Ajakan tersebut menyusul diterbitkannya Surat Direktur Jenderal Politik dan Pemerintahan Umum Kementerian Dalam Negeri Nomor 400.4.7/e-649/Polpum tanggal 12 Juni 2026 tentang Pengukuran Indeks Harmoni Indonesia Tahun 2026.

Kepala Kesbangpol Halbar, Asnath Sowo, menyampaikan bahwa pelaksanaan pengukuran IHaI tahun ini akan berlangsung mulai 17 Juni hingga 17 Juli 2026 melalui mekanisme survei elektronik atau e-survei pada daerah prioritas yang telah ditetapkan.

Untuk mendukung kelancaran pelaksanaan survei tersebut, Kesbangpol Halbar meminta seluruh perangkat daerah, instansi terkait, serta pemangku kepentingan lainnya untuk melakukan sosialisasi dan penyebarluasan informasi kepada masyarakat yang menjadi responden sesuai kriteria yang telah ditentukan.

“Partisipasi masyarakat sangat penting dalam pengukuran Indeks Harmoni Indonesia karena hasil survei ini menjadi salah satu instrumen untuk mengukur tingkat keharmonisan sosial, toleransi, dan kehidupan bermasyarakat di daerah,” ujar Asnath Sowo pada keterangan resminya, Senin, (22/6/26).

Kesbangpol juga mengingatkan bahwa tautan e-survei baru dapat diakses dan diisi mulai 17 Juni 2026. Oleh karena itu, masyarakat diminta untuk tidak melakukan pengisian sebelum tanggal yang telah ditetapkan.

Adapun tautan resmi yang digunakan dalam pelaksanaan survei tersebut adalah [https://surveiihai.neterra.id/s/surveiihai](https://surveiihai.neterra.id/s/surveiihai).

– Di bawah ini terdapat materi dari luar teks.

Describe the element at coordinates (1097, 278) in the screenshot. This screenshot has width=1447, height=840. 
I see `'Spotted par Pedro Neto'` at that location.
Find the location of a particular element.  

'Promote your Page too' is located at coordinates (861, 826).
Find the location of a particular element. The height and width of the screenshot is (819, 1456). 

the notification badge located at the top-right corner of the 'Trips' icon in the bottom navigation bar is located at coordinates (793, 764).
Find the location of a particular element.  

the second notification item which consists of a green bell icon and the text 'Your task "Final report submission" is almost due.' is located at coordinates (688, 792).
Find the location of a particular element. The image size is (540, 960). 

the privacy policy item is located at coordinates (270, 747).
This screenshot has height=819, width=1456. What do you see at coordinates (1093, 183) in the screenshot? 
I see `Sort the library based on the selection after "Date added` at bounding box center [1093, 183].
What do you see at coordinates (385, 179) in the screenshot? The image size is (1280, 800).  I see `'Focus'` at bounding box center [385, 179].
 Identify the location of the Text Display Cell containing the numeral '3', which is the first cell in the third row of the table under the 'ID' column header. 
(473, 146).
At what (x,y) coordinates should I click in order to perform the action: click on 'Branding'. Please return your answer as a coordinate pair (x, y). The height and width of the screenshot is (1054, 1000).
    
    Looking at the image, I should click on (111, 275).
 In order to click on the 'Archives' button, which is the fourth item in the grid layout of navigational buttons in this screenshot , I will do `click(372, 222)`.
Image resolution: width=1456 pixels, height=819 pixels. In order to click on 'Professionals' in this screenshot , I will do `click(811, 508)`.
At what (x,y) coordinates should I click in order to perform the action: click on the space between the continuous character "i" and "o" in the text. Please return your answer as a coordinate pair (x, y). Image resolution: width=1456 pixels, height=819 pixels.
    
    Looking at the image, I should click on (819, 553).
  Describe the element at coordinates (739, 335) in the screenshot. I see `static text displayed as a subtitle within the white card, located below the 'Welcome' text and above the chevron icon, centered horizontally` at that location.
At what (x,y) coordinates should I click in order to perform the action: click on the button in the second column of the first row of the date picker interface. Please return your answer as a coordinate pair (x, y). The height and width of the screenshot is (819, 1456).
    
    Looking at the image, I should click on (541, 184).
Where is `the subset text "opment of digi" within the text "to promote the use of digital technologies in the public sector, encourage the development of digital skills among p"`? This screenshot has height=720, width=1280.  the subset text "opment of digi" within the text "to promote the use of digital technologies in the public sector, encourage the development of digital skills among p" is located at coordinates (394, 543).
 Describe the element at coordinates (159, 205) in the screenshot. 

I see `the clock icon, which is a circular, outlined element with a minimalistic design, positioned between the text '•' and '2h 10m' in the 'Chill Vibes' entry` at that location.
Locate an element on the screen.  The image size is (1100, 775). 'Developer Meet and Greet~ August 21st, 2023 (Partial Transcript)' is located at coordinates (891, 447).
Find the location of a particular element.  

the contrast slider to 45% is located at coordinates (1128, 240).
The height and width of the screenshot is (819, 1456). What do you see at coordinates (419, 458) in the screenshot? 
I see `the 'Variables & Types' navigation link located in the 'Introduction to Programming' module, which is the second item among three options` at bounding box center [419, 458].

Pemkan Halbar berharap seluruh pihak dapat berpartisipasi aktif dan memberikan dukungan sehingga pelaksanaan Pengukuran Indeks Harmoni Indonesia Tahun 2026 dapat berjalan lancar dan menghasilkan data yang akurat sebagai dasar penyusunan kebijakan pembangunan kehidupan sosial yang harmonis dan inklusif.